EQUIPMENT AND PREPARATION
It is preferable to examine the horse while restrained in stocks and wearing a standard halter, so that the handler can limit its head movements. The examination is performed with the horse unsedated to allow accurate evaluation of arytenoid cartilage and vocal-fold movement and of the laryngohyoid position. Hair clipping is generally not required except for heavily coated draft breeds. Alcohol is the preferred acoustic coupling agent; however, acoustic coupling gel may be used instead. In some instances, skin-associated artifacts that reduce image quality and can impede image interpretation have been encountered. These seem to occur when the examination takes longer and the alcohol begins to dry on the hair (alcohol drying effect) or the horses undergo strenuous exercise before ultrasound. The sweat generated during exercise or the cold hosing following treadmill testing may be responsible for reducing image quality.
ULTRASOUND TECHNIQUE
As with any ultrasound examination, it is important to evaluate the larynx in a systematic manner. This is facilitated by a standardized examination that uses specified imaging locations termed acoustic windows. This is particularly important in the laryngeal region because gas, bone, and mineralized cartilage all create acoustic shadows that prevent imaging.

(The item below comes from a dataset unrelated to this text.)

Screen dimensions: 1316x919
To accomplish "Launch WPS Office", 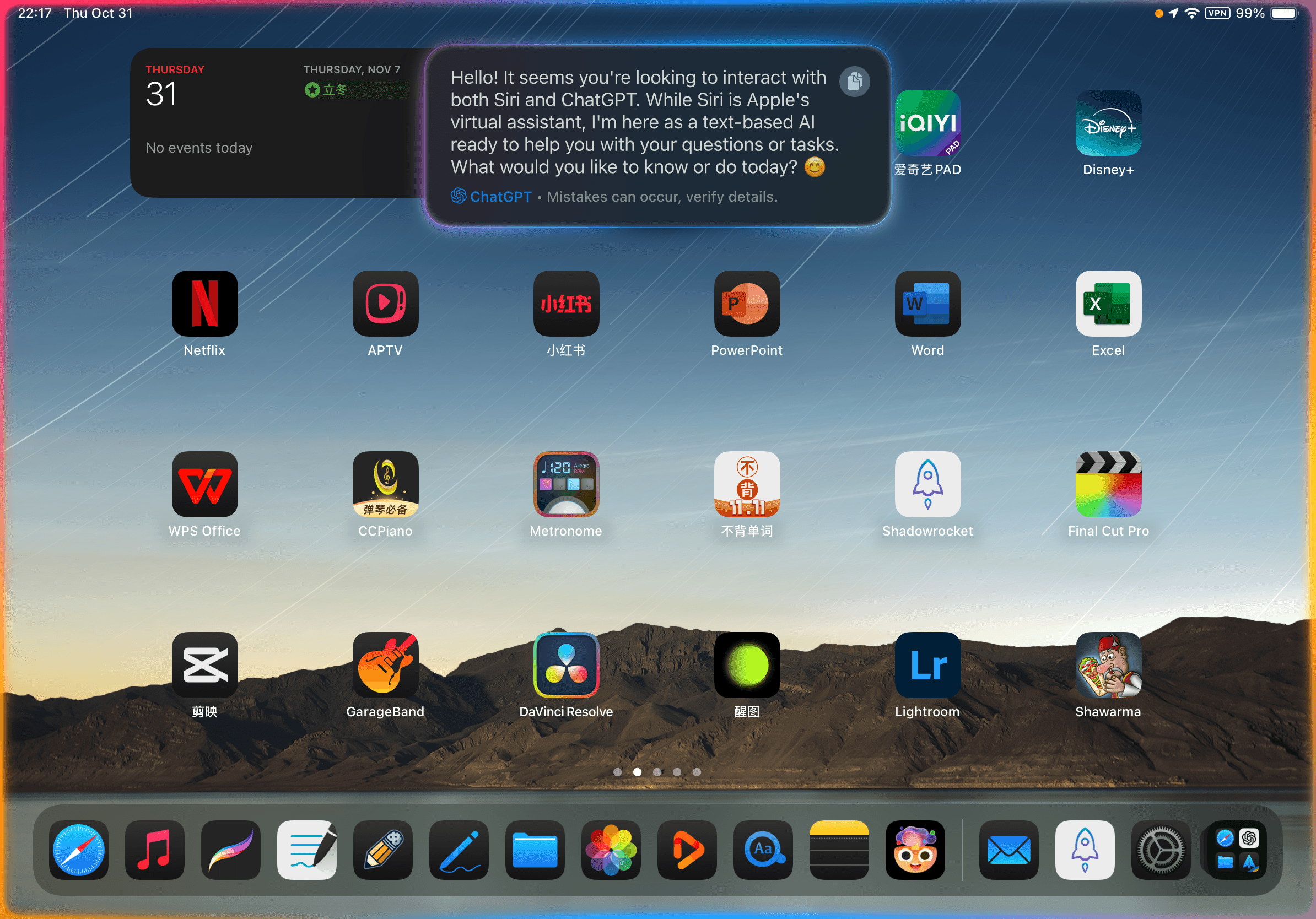I will point(204,484).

The use of standard acoustic windows allows the ultrasonographer to avoid bone and gas impedance, develop familiarity with the normal appearance at each site, clearly communicate abnormal findings by location, and ensure that all relevant structures are imaged each time. It is recommended that the ultrasonographer proceed sequentially through the five acoustic windows described and label any stored images appropriately (Figure 52-1). Beginning on the ventral aspect of the throat and proceeding from rostral to caudal, the following acoustic windows are evaluated: rostroventral (rostral to the basihyoid bone), midventral (region between the basihyoid bone and thyroid cartilage), and caudoventral (imaged through the cricothyroid membrane and extending caudally to the first few tracheal rings). On completing the examination through the ventral windows, imaging proceeds with the right and left caudolateral windows just caudal to the angle of the mandible at the lateral aspect of the larynx on each side.